======== 本文抜粋 ========

6.2.5. 暗号化および署名するメッセージの一部の指定
概要
暗号化と署名は、それぞれ機密性と整合性の 2 種類の保護を提供します。WS-SecurityPolicy の保護アサーションは、メッセージの どの 部分を保護するかを指定するために使用されます。一方、保護メカニズムの詳細は、関連するバインディングポリシー (x「AsymmetricBinding ポリシーの指定」、「SymmetricBinding ポリシーの指定」、および 「トランスポート層のメッセージ保護」を参照) で個別に指定されます。
ここで説明する保護アサーションは、SOAP メッセージの機能に適用されるため、SOAP セキュリティーと組み合わせて使用することが意図されています。ただし、これらのポリシーは、特定の部分ではなくメッセージ 全体 に対して保護を適用するトランスポートバインディング (HTTPS など) によっても満たされます。
ポリシー件名
保護アサーションは、メッセージポリシーの件名 に適用する必要があります (「メッセージポリシー件名」 を参照)。つまり、WSDL バインディングの wsdl:input
、wsdl:output
、または wsdl:fault
要素内に配置する必要があります。たとえば、ID MutualCertificate10SignEncrypt_IPingService_header_Input_policy
を使用した保護ポリシーでは、以下のように wsdl:input
メッセージにポリシーを適用することができます。

======== 提供データ ========

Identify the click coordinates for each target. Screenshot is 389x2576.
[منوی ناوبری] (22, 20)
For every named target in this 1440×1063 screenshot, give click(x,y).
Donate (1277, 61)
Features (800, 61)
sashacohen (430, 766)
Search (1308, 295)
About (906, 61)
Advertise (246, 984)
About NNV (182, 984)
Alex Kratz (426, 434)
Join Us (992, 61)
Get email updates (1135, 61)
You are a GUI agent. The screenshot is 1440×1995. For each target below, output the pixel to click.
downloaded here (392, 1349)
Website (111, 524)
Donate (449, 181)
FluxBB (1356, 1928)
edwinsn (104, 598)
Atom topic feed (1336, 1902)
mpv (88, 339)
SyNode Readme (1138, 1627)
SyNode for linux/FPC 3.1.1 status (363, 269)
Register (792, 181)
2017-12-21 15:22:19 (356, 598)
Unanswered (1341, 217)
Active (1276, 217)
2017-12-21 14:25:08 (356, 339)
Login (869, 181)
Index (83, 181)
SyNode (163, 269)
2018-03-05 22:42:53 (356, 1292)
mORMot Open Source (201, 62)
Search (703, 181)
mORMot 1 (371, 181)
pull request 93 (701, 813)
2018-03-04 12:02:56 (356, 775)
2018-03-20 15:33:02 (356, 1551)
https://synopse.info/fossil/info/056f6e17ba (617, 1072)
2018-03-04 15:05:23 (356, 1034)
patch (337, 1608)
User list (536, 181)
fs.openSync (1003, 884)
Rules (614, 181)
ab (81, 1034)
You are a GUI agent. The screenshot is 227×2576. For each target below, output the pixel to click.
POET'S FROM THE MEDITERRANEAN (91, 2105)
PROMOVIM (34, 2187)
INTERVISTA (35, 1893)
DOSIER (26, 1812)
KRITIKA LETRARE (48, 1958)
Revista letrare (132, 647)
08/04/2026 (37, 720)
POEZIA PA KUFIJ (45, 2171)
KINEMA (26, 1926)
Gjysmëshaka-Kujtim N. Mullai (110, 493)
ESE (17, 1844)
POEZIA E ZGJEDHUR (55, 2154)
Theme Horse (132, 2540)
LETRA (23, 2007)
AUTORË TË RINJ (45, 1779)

========

次の課題:
**1)** 保護アサーションについての本文をもとに、次の問いに答えよ。
(a) 暗号化と署名は、それぞれ何の保護を提供するか。
(b) 保護アサーションは、WSDL バインディングのどの要素内に配置する必要があるか。
(c) メッセージ全体に対して保護を適用するトランスポートバインディングの例として、何が挙げられているか。
**2)** 保護アサーションについての本文を、最後の文の後から書き継げ。

解答一覧:
**1)**
(a) 暗号化は機密性、署名は整合性の保護を提供する。
(b) wsdl:input、wsdl:output、または wsdl:fault 要素内に配置する必要がある。
(c) HTTPS が挙げられている。

**2)**
<wsdl:operation name="header">
<soap:operation soapAction="http://InteropBaseAddress/interop/header" style="document"/>
<wsdl:input name="headerRequest">
<wsp:PolicyReference
URI="#MutualCertificate10SignEncrypt_IPingService_header_Input_policy"/>
<soap:header message="i0:headerRequest_Headers" part="CustomHeader" use="literal"/>
<soap:body use="literal"/>
</wsdl:input>
...
</wsdl:operation>
保護アサーション
Apache CXF では、以下の WS-SecurityPolicy の保護アサーションがサポートされます。
-
SignedParts
-
EncryptedParts
-
SignedElements
-
EncryptedElements
-
ContentEncryptedElements
-
RequiredElements
-
RequiredParts
構文
SignedParts
要素の構文は以下のようになります。
<sp:SignedParts xmlns:sp="..." ... > <sp:Body />? <sp:Header Name="xs:NCName"? Namespace="xs:anyURI" ... />* <sp:Attachments />? ... </sp:SignedParts>
EncryptedParts
要素の構文は以下のようになります。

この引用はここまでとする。